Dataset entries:

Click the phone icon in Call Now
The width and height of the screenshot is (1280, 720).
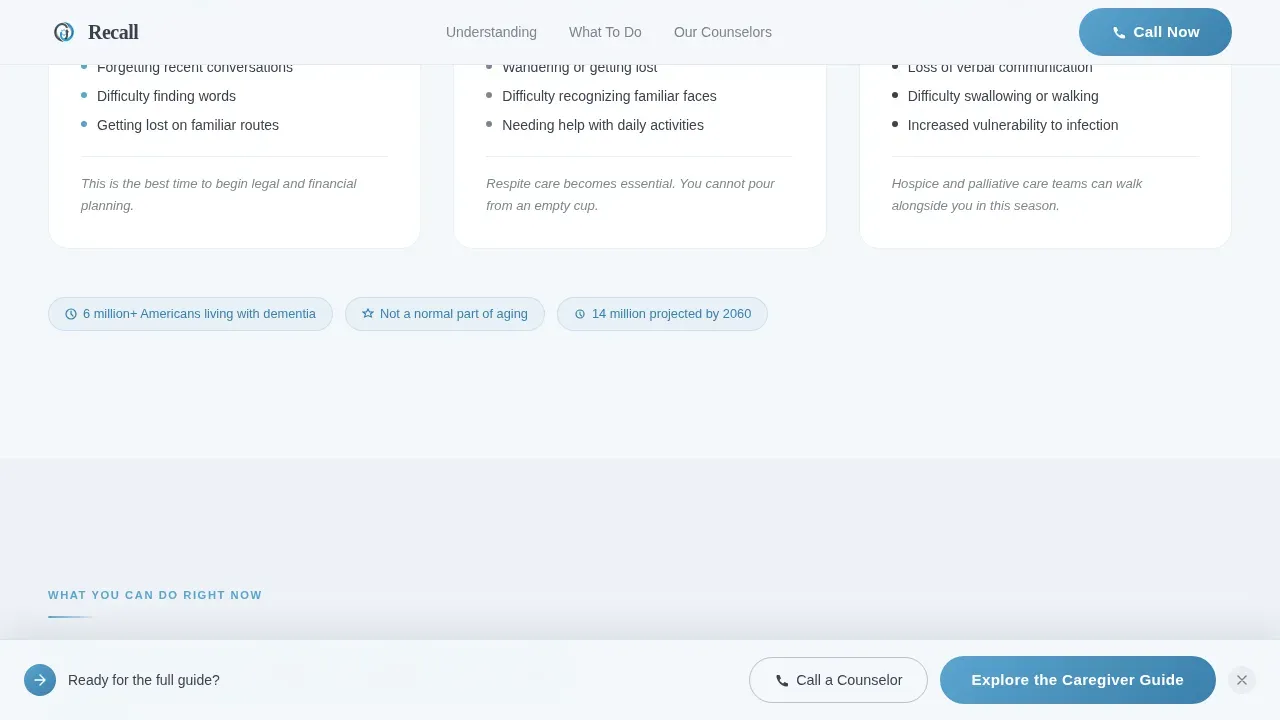pos(1119,32)
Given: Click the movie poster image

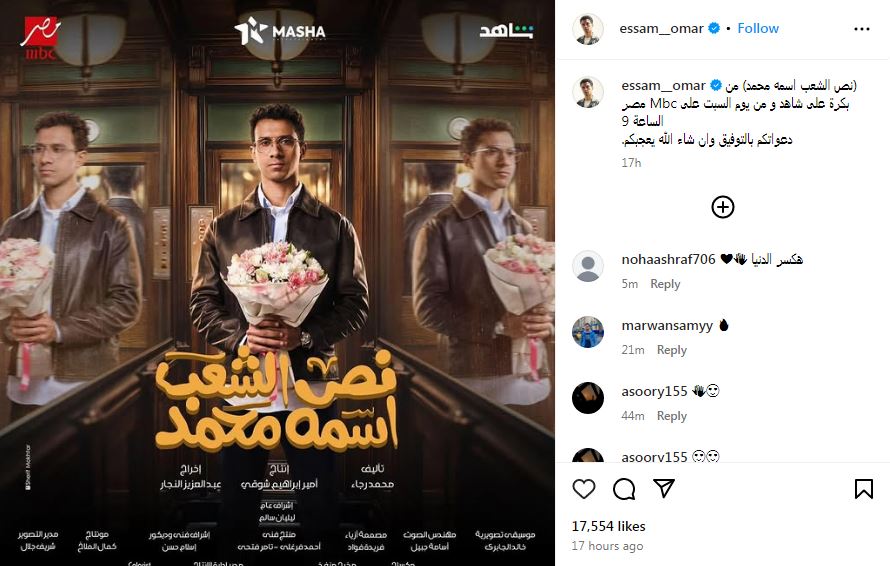Looking at the screenshot, I should [x=278, y=283].
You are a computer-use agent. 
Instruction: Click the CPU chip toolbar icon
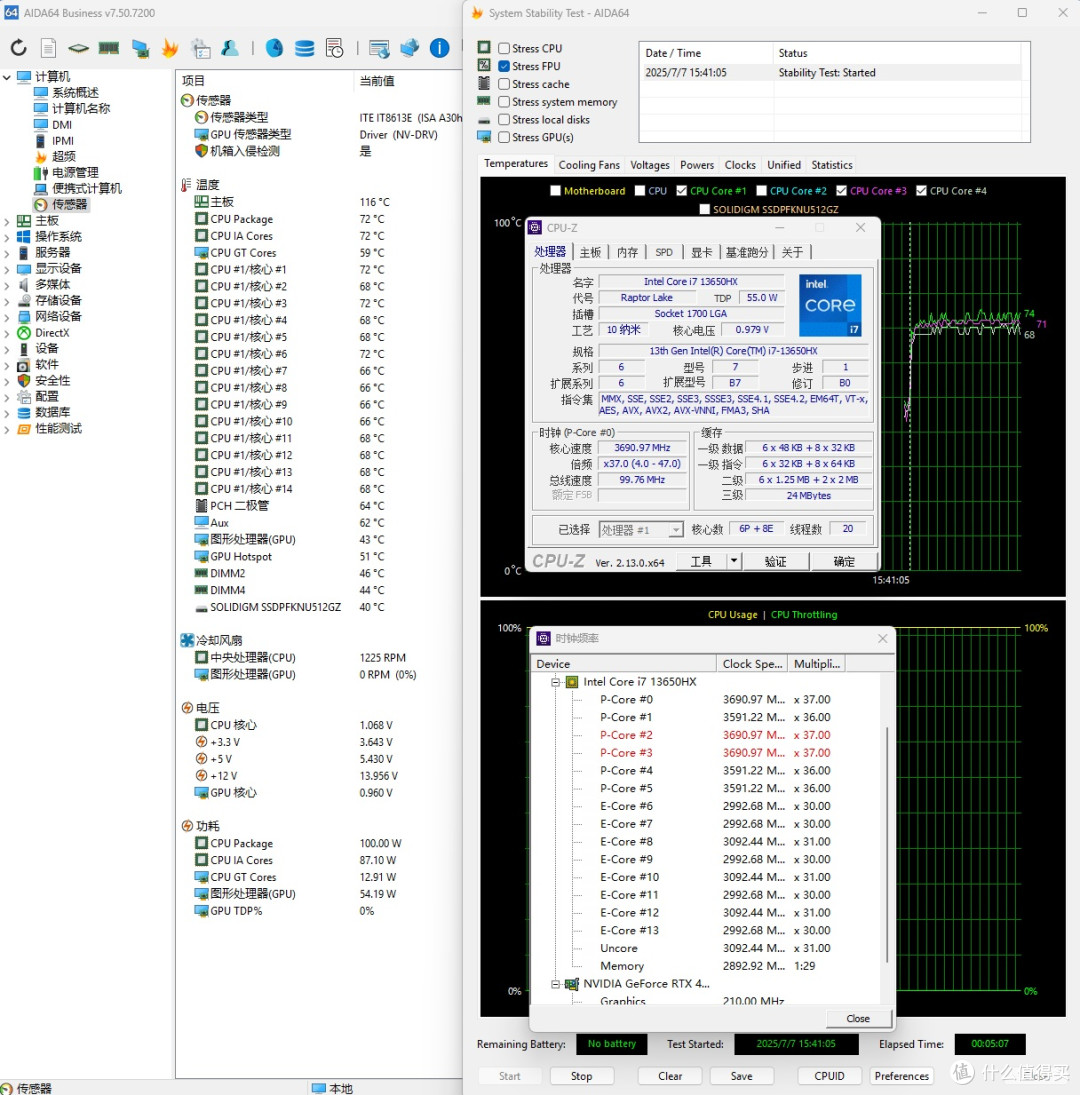77,48
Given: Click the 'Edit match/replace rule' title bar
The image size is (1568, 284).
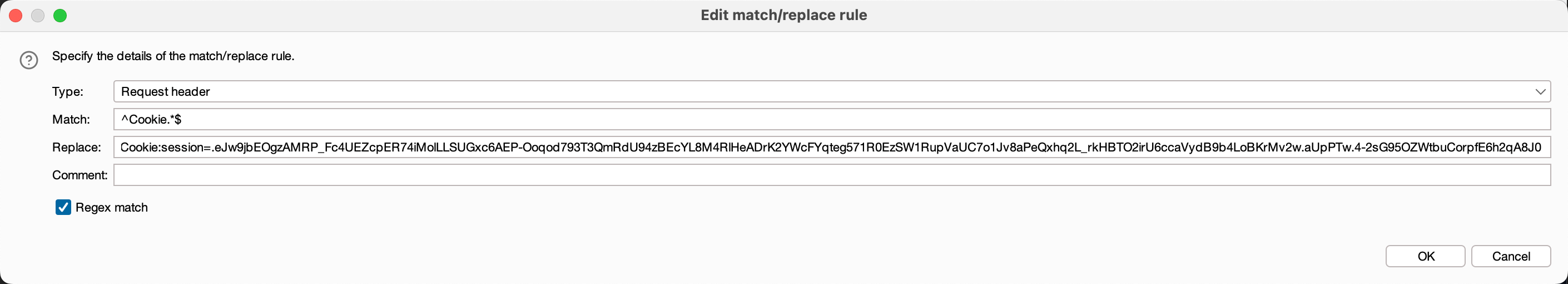Looking at the screenshot, I should pos(783,15).
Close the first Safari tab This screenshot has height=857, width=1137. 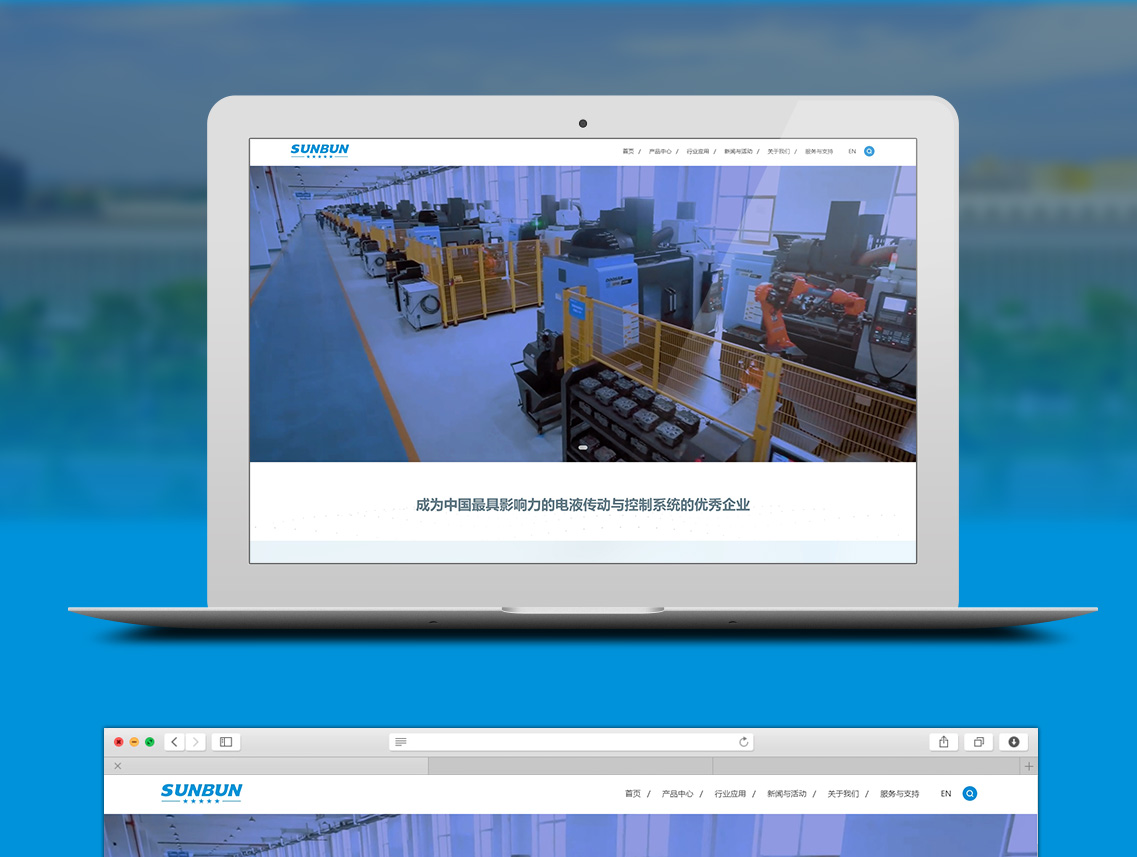(117, 766)
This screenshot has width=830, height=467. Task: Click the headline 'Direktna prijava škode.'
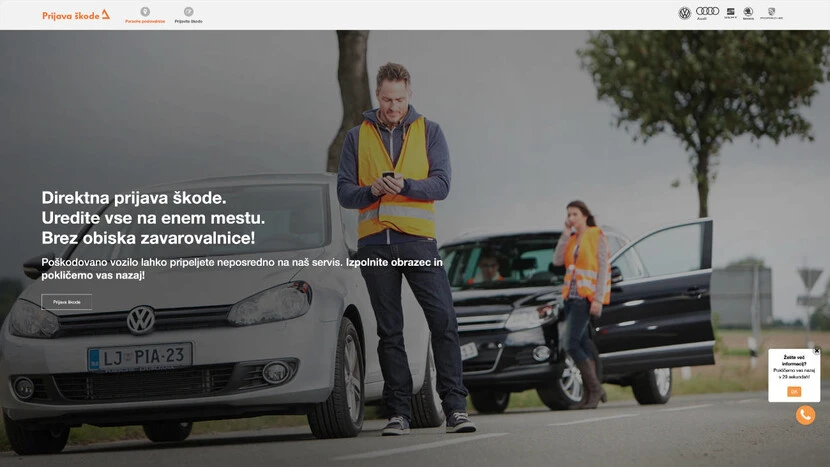click(134, 197)
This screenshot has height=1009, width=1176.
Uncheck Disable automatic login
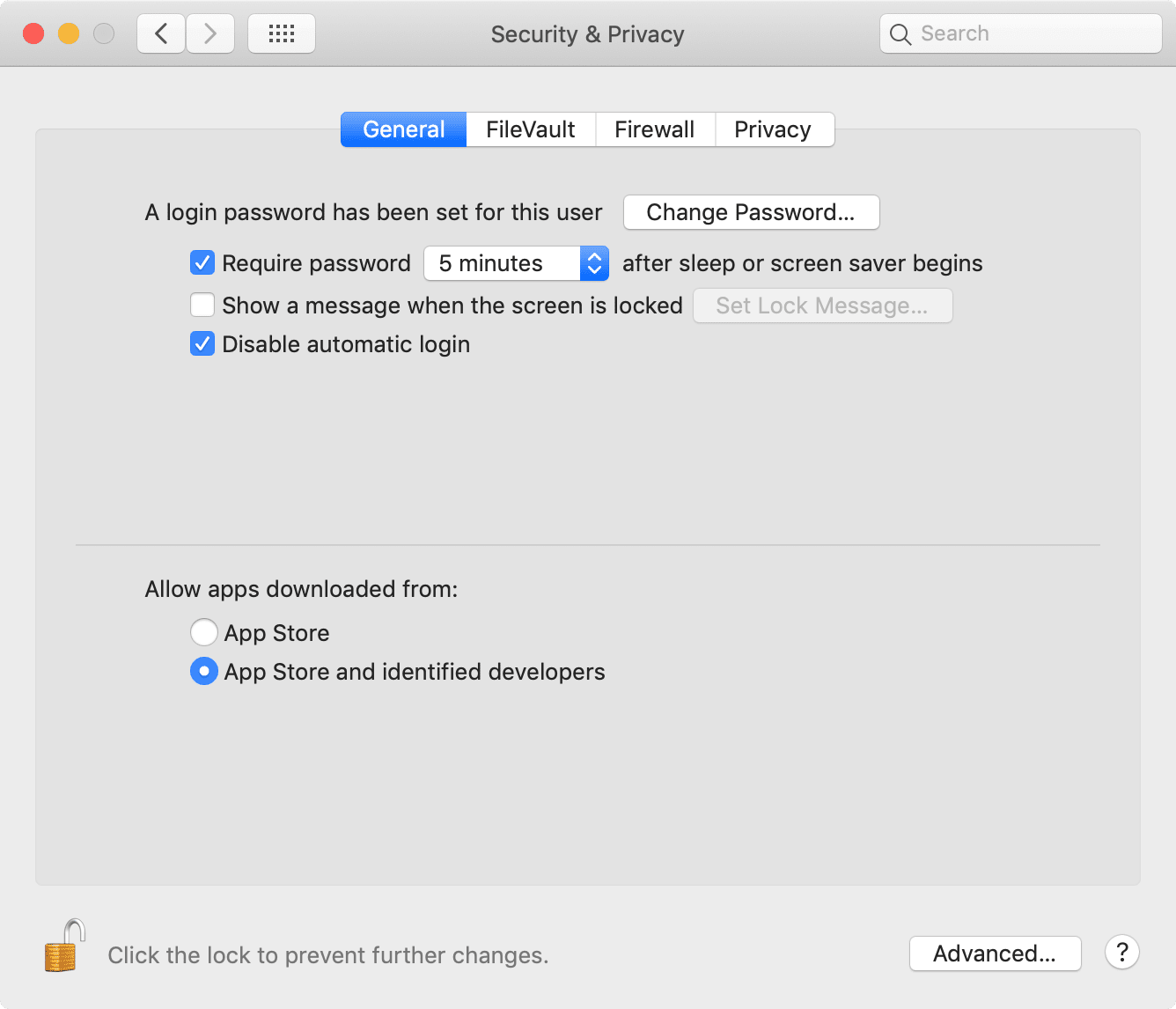click(x=202, y=344)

Instructions to follow: Please set down exactly the lines from the first line of the data above through the line with "You are a computer-use agent.", both included, leaving out the pictures.

Answer to the problem:
Click the phone icon in Call Now
The width and height of the screenshot is (1280, 720).
pos(1119,32)
Given: Click the movie poster image

Looking at the screenshot, I should [x=278, y=283].
You are a computer-use agent. 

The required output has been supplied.